Copy each of the rows below word for word, in the order given.

— begin Records supplied —

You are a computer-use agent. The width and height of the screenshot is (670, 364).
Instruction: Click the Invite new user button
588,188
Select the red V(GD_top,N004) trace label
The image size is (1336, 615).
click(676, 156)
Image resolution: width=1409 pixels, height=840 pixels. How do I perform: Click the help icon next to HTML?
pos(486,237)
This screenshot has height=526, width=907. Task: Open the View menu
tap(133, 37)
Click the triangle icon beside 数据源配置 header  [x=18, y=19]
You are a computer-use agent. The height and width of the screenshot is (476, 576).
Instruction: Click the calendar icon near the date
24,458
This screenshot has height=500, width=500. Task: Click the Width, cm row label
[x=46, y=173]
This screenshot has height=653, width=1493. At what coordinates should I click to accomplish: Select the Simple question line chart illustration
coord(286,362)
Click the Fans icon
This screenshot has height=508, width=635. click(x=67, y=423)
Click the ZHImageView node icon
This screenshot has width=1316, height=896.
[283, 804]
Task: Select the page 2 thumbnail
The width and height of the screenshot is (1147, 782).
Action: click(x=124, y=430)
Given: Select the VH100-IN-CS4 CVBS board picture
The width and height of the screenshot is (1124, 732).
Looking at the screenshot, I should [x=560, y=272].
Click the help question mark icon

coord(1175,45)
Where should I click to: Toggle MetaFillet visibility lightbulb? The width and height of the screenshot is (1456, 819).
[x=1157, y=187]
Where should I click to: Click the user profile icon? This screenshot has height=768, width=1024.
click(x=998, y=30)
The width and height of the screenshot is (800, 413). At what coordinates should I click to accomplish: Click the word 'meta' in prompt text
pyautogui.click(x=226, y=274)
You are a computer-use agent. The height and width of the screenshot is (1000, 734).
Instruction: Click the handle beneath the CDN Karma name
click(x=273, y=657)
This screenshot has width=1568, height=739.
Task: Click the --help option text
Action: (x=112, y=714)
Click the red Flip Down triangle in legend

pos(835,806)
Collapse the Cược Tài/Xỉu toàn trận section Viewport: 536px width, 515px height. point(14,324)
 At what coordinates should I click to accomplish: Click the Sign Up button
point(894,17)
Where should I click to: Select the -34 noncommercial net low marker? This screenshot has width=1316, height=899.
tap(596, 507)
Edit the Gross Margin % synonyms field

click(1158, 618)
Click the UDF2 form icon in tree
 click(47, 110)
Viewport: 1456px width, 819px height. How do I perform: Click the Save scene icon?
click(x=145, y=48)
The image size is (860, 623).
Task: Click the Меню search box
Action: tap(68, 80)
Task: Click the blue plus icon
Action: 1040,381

— end Records supplied —

> [Exercise output]:
You are a computer-use agent. The width and height of the screenshot is (670, 364).
Instruction: Click the Invite new user button
588,188
Select the red V(GD_top,N004) trace label
The image size is (1336, 615).
click(676, 156)
Image resolution: width=1409 pixels, height=840 pixels. How do I perform: Click the help icon next to HTML?
pos(486,237)
This screenshot has height=526, width=907. Task: Open the View menu
tap(133, 37)
Click the triangle icon beside 数据源配置 header  [x=18, y=19]
You are a computer-use agent. The height and width of the screenshot is (476, 576).
Instruction: Click the calendar icon near the date
24,458
This screenshot has height=500, width=500. Task: Click the Width, cm row label
[x=46, y=173]
This screenshot has height=653, width=1493. At what coordinates should I click to accomplish: Select the Simple question line chart illustration
coord(286,362)
Click the Fans icon
This screenshot has height=508, width=635. click(x=67, y=423)
Click the ZHImageView node icon
This screenshot has width=1316, height=896.
[283, 804]
Task: Select the page 2 thumbnail
The width and height of the screenshot is (1147, 782).
Action: click(x=124, y=430)
Given: Select the VH100-IN-CS4 CVBS board picture
The width and height of the screenshot is (1124, 732).
Looking at the screenshot, I should [x=560, y=272].
Click the help question mark icon

coord(1175,45)
Where should I click to: Toggle MetaFillet visibility lightbulb? The width and height of the screenshot is (1456, 819).
[x=1157, y=187]
Where should I click to: Click the user profile icon? This screenshot has height=768, width=1024.
click(x=998, y=30)
The width and height of the screenshot is (800, 413). At what coordinates should I click to accomplish: Click the word 'meta' in prompt text
pyautogui.click(x=226, y=274)
You are a computer-use agent. The height and width of the screenshot is (1000, 734).
Instruction: Click the handle beneath the CDN Karma name
click(x=273, y=657)
This screenshot has width=1568, height=739.
Task: Click the --help option text
Action: (x=112, y=714)
Click the red Flip Down triangle in legend

pos(835,806)
Collapse the Cược Tài/Xỉu toàn trận section Viewport: 536px width, 515px height. point(14,324)
 At what coordinates should I click to accomplish: Click the Sign Up button
point(894,17)
Where should I click to: Select the -34 noncommercial net low marker? This screenshot has width=1316, height=899.
tap(596, 507)
Edit the Gross Margin % synonyms field

click(1158, 618)
Click the UDF2 form icon in tree
 click(47, 110)
Viewport: 1456px width, 819px height. How do I perform: Click the Save scene icon?
click(x=145, y=48)
The image size is (860, 623).
Task: Click the Меню search box
Action: tap(68, 80)
Task: Click the blue plus icon
Action: 1040,381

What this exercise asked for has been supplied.